◆ **Records for processing**:
(begin)
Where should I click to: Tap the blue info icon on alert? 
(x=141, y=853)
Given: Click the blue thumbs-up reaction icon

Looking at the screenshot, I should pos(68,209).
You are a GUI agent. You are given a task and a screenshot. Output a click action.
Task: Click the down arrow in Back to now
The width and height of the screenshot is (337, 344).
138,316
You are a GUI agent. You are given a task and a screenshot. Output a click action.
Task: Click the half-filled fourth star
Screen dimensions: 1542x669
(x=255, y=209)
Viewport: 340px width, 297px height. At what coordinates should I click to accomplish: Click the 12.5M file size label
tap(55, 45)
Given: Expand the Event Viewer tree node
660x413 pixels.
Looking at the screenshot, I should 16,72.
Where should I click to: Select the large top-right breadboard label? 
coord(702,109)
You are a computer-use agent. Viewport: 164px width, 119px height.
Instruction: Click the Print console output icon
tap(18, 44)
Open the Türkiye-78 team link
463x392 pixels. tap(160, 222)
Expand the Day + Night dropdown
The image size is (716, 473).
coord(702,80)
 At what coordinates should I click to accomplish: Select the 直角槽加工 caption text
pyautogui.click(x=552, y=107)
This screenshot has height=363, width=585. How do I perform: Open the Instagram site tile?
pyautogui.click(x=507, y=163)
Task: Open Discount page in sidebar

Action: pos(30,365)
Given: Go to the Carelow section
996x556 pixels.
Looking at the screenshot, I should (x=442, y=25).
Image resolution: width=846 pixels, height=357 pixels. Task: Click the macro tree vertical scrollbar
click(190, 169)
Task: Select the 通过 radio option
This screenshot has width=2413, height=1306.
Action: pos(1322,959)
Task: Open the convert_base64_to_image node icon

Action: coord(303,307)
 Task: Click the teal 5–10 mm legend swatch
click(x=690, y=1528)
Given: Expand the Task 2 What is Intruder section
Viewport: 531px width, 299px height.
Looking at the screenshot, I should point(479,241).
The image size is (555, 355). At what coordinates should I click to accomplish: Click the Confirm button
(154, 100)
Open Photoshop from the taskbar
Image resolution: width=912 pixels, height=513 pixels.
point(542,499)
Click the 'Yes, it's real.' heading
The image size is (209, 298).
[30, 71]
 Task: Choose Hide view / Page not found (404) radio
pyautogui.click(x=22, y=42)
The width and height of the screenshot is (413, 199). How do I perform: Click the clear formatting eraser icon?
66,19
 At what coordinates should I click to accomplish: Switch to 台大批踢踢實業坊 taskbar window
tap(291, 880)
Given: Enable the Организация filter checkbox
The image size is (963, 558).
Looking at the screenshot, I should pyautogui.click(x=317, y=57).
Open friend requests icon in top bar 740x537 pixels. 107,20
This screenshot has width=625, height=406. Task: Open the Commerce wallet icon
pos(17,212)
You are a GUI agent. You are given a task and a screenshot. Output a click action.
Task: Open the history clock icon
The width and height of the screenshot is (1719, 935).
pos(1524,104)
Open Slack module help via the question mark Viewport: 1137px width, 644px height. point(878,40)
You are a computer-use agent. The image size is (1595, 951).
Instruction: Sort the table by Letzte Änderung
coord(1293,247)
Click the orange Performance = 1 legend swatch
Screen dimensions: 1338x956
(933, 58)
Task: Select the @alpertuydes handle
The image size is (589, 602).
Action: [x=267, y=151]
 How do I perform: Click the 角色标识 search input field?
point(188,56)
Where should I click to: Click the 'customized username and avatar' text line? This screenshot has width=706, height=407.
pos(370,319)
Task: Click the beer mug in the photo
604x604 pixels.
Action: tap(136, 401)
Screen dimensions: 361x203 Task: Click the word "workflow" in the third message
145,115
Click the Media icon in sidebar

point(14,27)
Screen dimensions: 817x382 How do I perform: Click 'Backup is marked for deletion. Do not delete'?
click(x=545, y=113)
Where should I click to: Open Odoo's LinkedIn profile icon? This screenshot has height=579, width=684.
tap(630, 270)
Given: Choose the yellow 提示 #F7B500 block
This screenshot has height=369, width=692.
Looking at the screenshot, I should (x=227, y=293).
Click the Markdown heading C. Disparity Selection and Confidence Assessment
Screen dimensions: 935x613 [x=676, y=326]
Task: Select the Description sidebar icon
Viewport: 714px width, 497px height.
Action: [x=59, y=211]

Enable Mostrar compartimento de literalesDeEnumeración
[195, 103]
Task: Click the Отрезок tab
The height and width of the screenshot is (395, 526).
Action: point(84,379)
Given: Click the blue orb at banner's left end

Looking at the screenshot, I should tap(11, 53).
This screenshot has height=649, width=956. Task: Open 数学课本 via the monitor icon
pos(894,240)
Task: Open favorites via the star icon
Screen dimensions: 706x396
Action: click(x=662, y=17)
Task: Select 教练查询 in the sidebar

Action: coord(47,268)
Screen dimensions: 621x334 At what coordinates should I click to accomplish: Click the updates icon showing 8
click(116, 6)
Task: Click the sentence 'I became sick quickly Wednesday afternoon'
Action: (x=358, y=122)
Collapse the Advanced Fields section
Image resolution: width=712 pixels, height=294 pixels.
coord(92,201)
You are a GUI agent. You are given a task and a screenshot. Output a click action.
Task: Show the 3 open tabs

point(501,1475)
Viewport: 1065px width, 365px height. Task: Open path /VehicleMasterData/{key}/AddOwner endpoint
(end)
◆ **Problem to work on**:
Output the entries again without any changes, from the first one through the line that contains "coord(702,80)", including that line.

◆ **Exercise response**:
Where should I click to: Tap the blue info icon on alert? 
(x=141, y=853)
Given: Click the blue thumbs-up reaction icon

Looking at the screenshot, I should pos(68,209).
You are a GUI agent. You are given a task and a screenshot. Output a click action.
Task: Click the down arrow in Back to now
The width and height of the screenshot is (337, 344).
138,316
You are a GUI agent. You are given a task and a screenshot. Output a click action.
Task: Click the half-filled fourth star
Screen dimensions: 1542x669
(x=255, y=209)
Viewport: 340px width, 297px height. At what coordinates should I click to accomplish: Click the 12.5M file size label
tap(55, 45)
Given: Expand the Event Viewer tree node
660x413 pixels.
Looking at the screenshot, I should 16,72.
Where should I click to: Select the large top-right breadboard label? 
coord(702,109)
You are a computer-use agent. Viewport: 164px width, 119px height.
Instruction: Click the Print console output icon
tap(18, 44)
Open the Türkiye-78 team link
463x392 pixels. tap(160, 222)
Expand the Day + Night dropdown
The image size is (716, 473).
coord(702,80)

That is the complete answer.